Wayne Briggs sat quiet for several full seconds, thinking carefully through what 2020 "resident director Wayne" would say to 2015 "freshman Wayne", who was just setting foot on DBU's campus after God radically redirected his ambitions and steps; as would be proven later, this would manifest in more ways than just choosing a college.

"I would tell myself," Briggs said at last, "that it's 100 percent not about you. When I first got here, I had this mindset of wanting to consume as much as possible: get involved with everything, have widespread community. Over time, I found it so draining even though I expected it to be fulfilling. I had to tell myself to see people from a mindset of 'there you are' rather than 'here I am.'"

Briggs's own story reflects the nature of intentionally seeking to serve others, after having been found, served and restored himself.

Briggs grew up in Beaumont, Texas. He was an only child in a Christian family, and attended a Christian school with church life woven in.

Then life began to change.

"My fourth-grade year, we adopted my little brother," Briggs said. "That was when I first started to encounter real insecurity in my life, going from an only child to having a brother. I felt inadequate for my parents, jealous of the ways he was treated. I started to harbor bitterness toward my parents at a young age.

Two years later, the Briggs family adopted another brother.

"It was a very quick transition in my family dynamic that shook me very much. I didn't have a solid faith to endure that. So early on, going into middle school, I was a very distant kid from my family. I was motivated to do well in school to get to a good college and move out and live my life. That was my goal from a very young age."

During Briggs's junior year of high school, he experienced the presence of God in the back bleachers of his school gym during a chapel-style worship night. For the first time, as Briggs described, he felt overwhelming comfort and forgiveness from a personal relationship with Christ. It changed the course of his faith and life.

His senior year, Briggs attended a Christian leadership institute at DBU with other seniors from home. In keeping with Briggs's childhood ambitions, attending a Texas college was nowhere on his radar. Yet he had another deeply personal, spiritual experience that again altered his course.

"We were sitting in chapel, and I remember the speaker saying that the Lord wanted to remove a root of bitterness from the heart of someone in the audience," Briggs said. "Immediately, every single feeling of bitterness that I knew I was still harboring towards my family was uncovered, and I knew this was where the Lord was going to heal me of that and restore my family dynamic."

Briggs decided right there that he would go to DBU.

"It has been so incredible to see the Lord fulfil those promises: reconciling me to me family and strengthening my relationship with my brothers," Briggs said of his time on campus up to now. "Now it's incredible to see the Lord's hand so present where he has me serving, helping other guys walk through life having gone through similar things to me."

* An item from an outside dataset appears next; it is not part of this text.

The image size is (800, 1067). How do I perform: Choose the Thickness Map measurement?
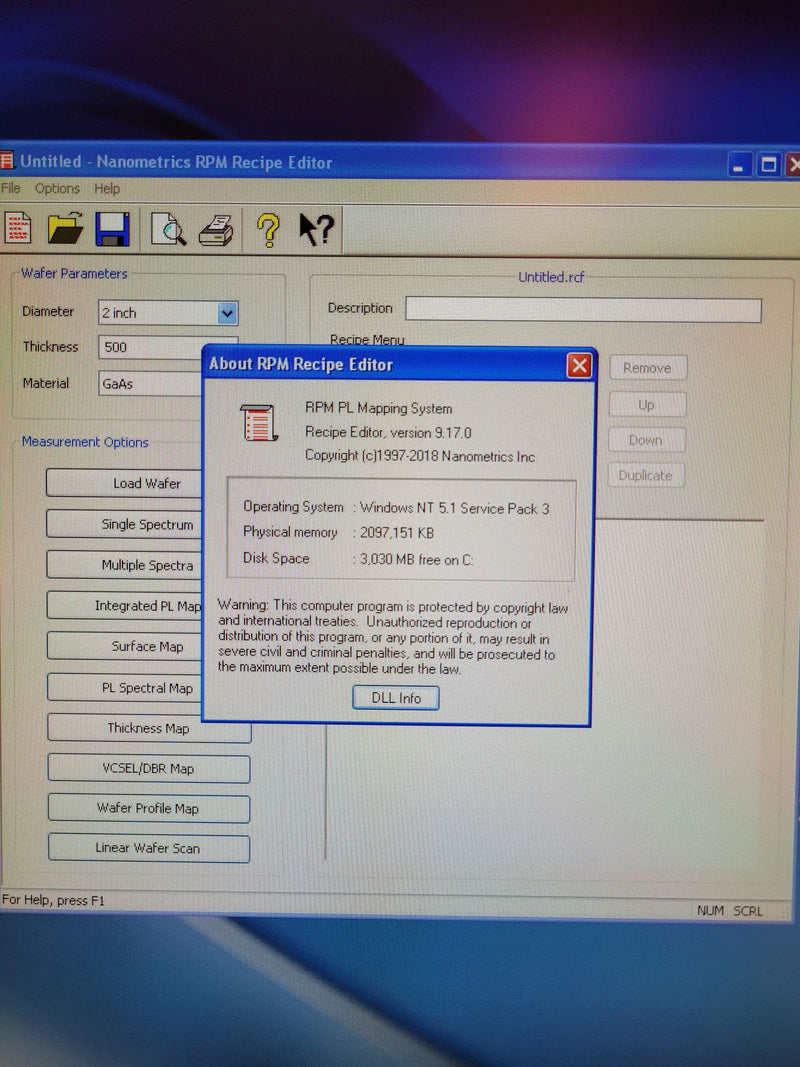[148, 728]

Currently, Briggs is a resident director at Lange Hall, where he has learned to be a mentor, leader and simply a friend to the men in the dorm that Briggs is called to serve. Briggs' reflections from his past, and his renewed understanding of vulnerability as a Christian man, go a long and unique way into pouring into the men under his leadership. Briggs strives to foster a place that's safe for vulnerability, expressing struggles or victories, and facing spiritual growth without feeling alone.

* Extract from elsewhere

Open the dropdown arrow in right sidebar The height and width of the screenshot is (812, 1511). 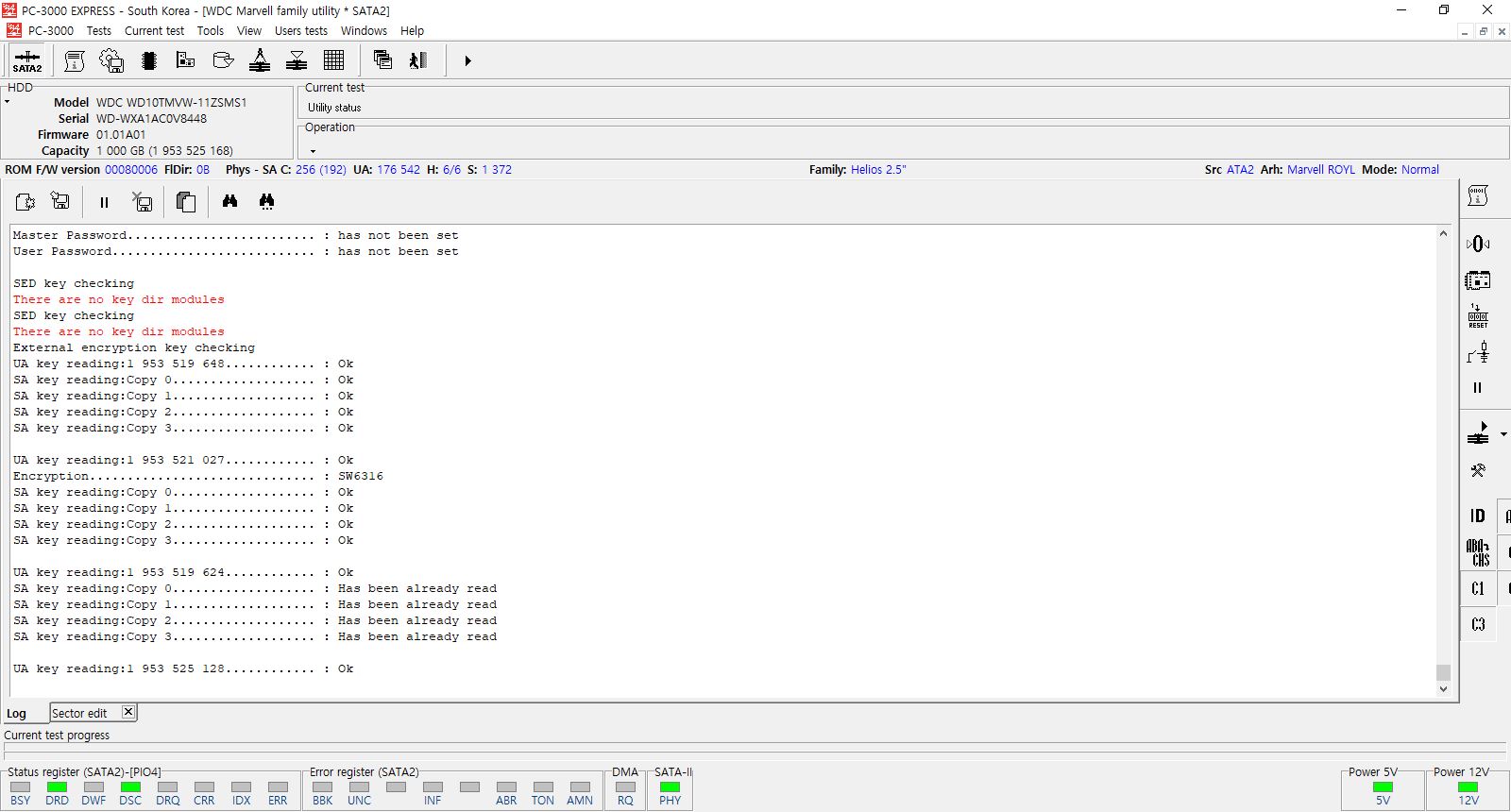tap(1503, 434)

"I remember being absolutely terrified to be open about my struggles and the more difficult aspects of my testimony because I didn't feel like there was a place for that in male culture," Briggs said. "I was believing a very toxic view on what it meant to have brotherhood and unity amongst guys. Guys will often pass up on that opportunity out of fear and a desire to stay comfortable. When I see those habits starting to surface, I'm able to approach these guys and say 'Hey, I know where this could lead. There are better things for you.'"

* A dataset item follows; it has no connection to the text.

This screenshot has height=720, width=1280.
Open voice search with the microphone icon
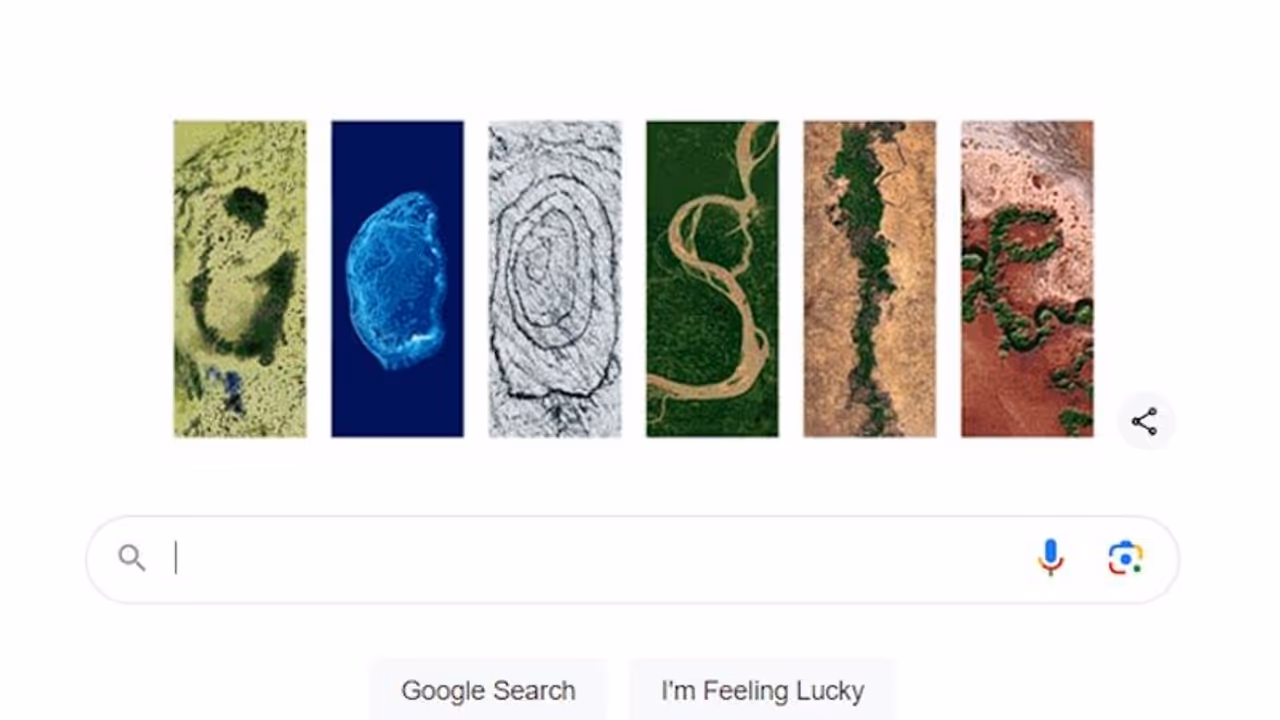click(1050, 557)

Briggs admits that being intentional and present for the students in that way has proven difficult with the unique challenges COVID-19 has presented yet it's not altogether impossible. From keeping up over social media during quarantine, to writing letters to each resident moving out after quarantine, every effort for dorm leadership to keep engaged with students after a cut-short semester has kept spirits a bit higher on both ends.

"We don't want you to think that once you leave the building, you're not important to us anymore that's definitely not the case," Briggs said. "We've taken advantage of every small opportunity we have to engage with people we've committed to invest in this year."

Written by Jordan Jarrett

Jordan Jarrett is a member of University Communications at Dallas Baptist University.